Countless people live where they do because they visited a place and decided to stay. In doing so, relatively few people create a legacy which is still going strong more than a century later.

Dr. Frank Stewart Reynolds was one of those few people.

He almost certainly did not set out to create something which would live on for 125 years, when he visited Ashcroft in the spring of 1895, but create one he did, as the newspaper he founded in the B.C. Interior prepares to celebrate its 125th anniversary.

In 1894 Reynolds, a native of Wisconsin who had moved to Loomis, Washington, became intrigued by a proposed hydraulic project 13 miles north of what was then called Quesnelle, in the Cariboo region of neighbouring British Columbia. He and his family made the 500 mile journey and spent the summer at Quesnelle, but in due course he became more interested in the prospects afforded by Ashcroft, some 200 miles south.
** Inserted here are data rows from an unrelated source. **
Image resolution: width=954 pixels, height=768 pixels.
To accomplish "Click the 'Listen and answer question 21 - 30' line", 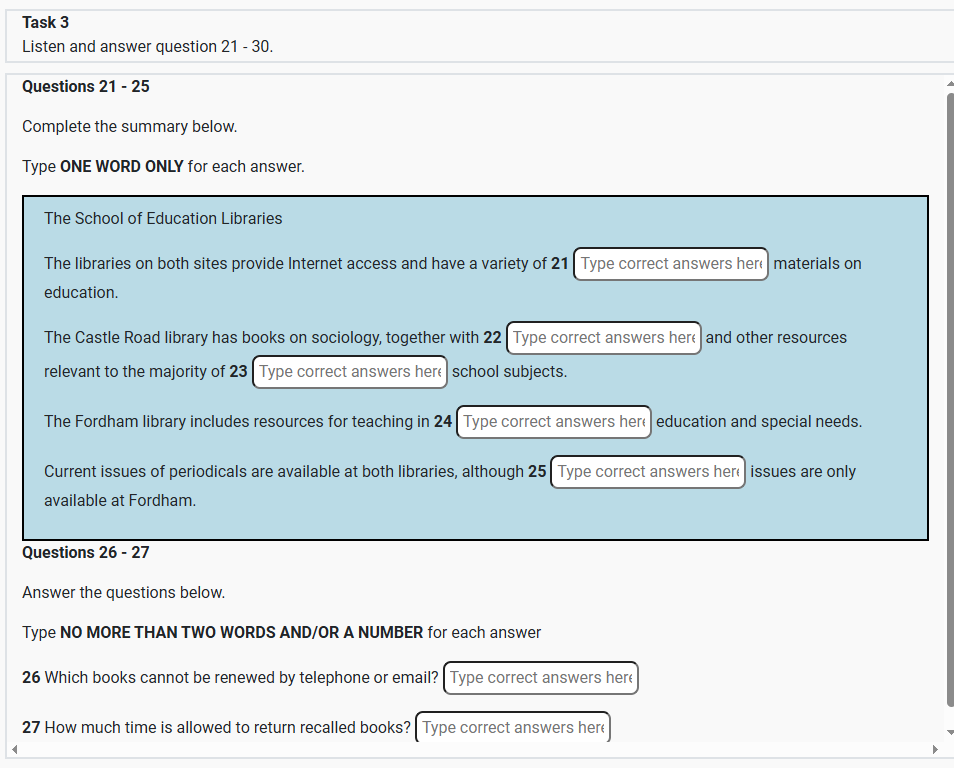I will coord(147,47).
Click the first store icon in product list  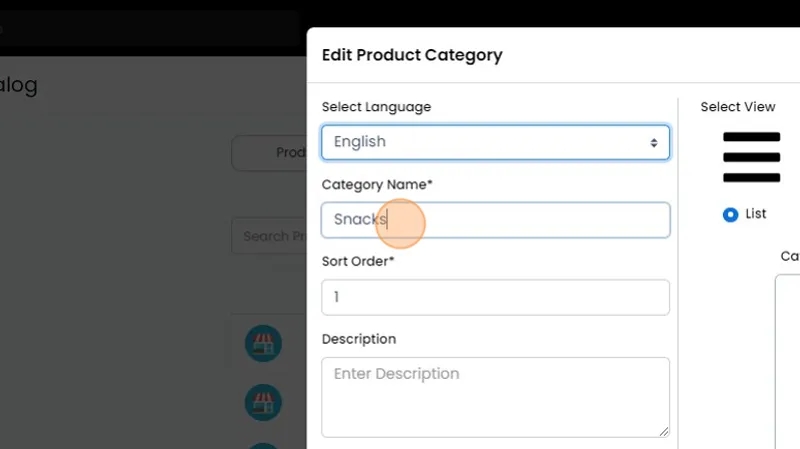pyautogui.click(x=263, y=344)
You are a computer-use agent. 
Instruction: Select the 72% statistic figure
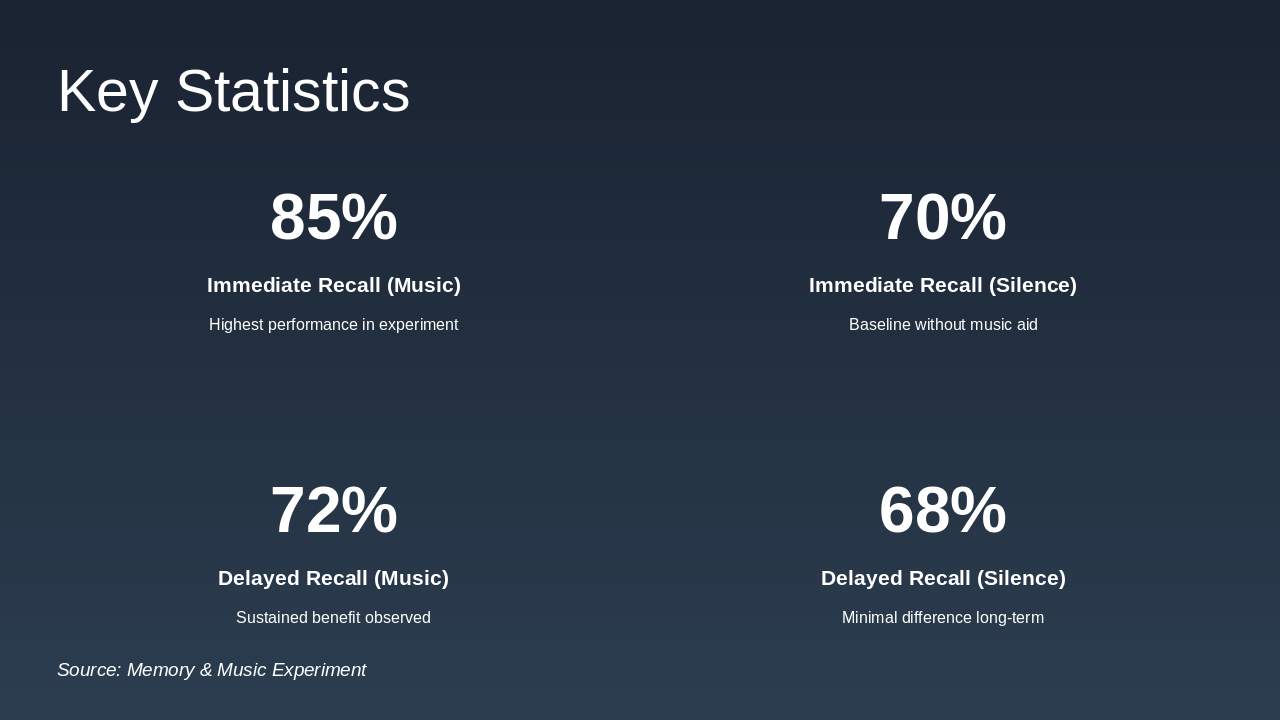click(x=334, y=510)
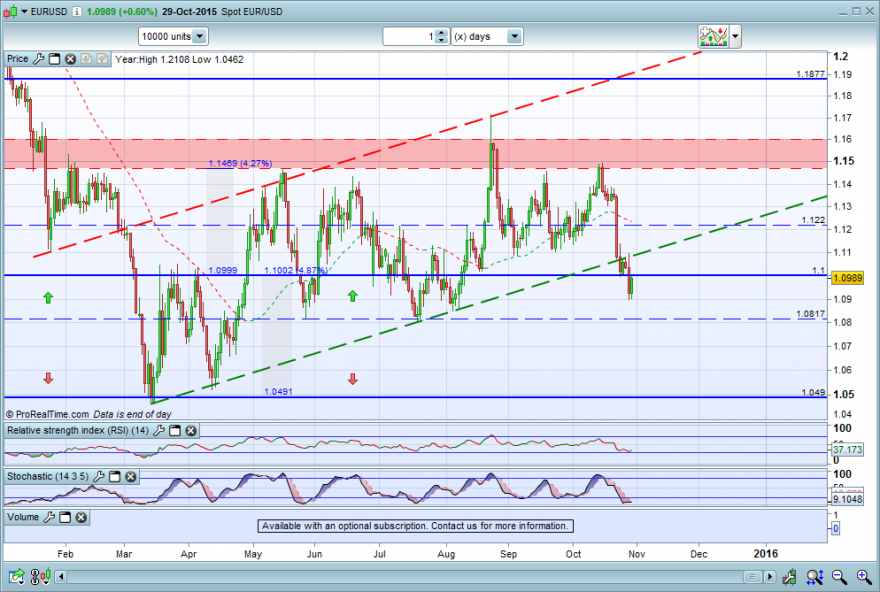Toggle the Price panel window maximize icon

[x=54, y=59]
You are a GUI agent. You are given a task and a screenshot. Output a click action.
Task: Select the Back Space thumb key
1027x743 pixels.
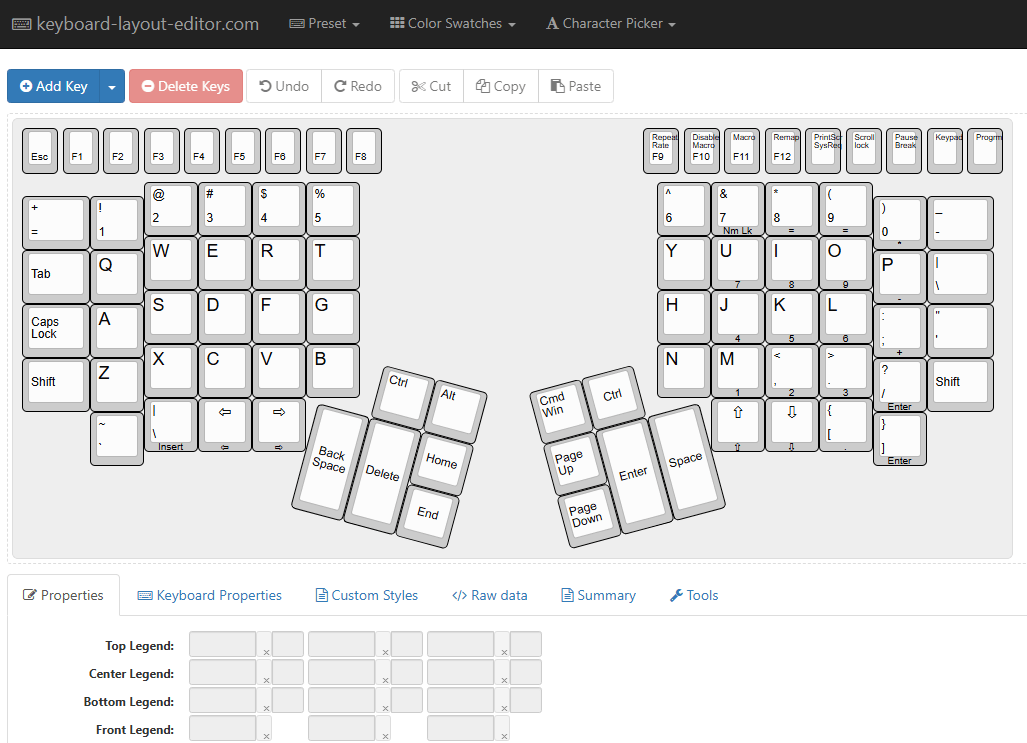click(x=328, y=459)
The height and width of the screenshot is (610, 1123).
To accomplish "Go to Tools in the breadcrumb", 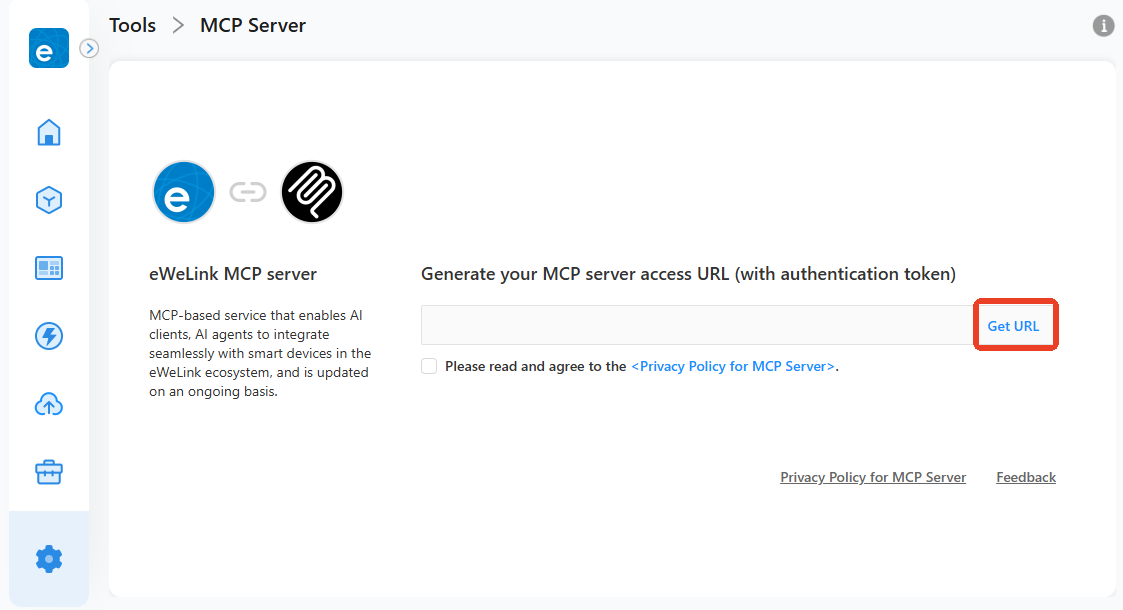I will [132, 26].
During a visit to the town he saw the possibility of establishing a newspaper in Ashcroft, which was the gateway to the goldfields and mines of central and northern B.C. The Canadian Pacific Railway had established a station and depot in the town a decade earlier, and the British Columbia Express Company had moved its headquarters to Ashcroft from Yale. Almost everything that flowed into and out of the towns and mining camps of much of the province came through Ashcroft, and the bustling town boasted hotels, restaurants, saloons, churches, blacksmiths, livery stables, general stores, a thriving Chinatown, and much more.

One thing it — and the region — lacked was a newspaper. The province’s first newspaper, the British Colonist, had started in Victoria in 1858, where it was joined by the Victoria Daily Times in 1884. The Kamloops Inland Sentinel started in 1880, in 1891 the Chilliwack Progress and Vernon News began publication, and a newspaper started in Kaslo in 1893.

However, there was no newspaper serving the vast area of the Cariboo and Southern Interior. The Cariboo Sentinel had operated in Barkerville starting in 1865, but had folded 10 years later. Furthermore, the only newspaper in B.C. dedicated to the province’s mining industry was The Ledge, which had started in tiny Greenwood (northwest of Grand Forks) in 1893, and Reynolds saw a need to be filled.

He was clearly a man for whom the phrase “to think is to act” was a guiding principle, not an abstract concept. Almost as soon as the idea came to him, he arranged for the printing plant of a small weekly newspaper which he owned in Loomis to be shipped to Ashcroft.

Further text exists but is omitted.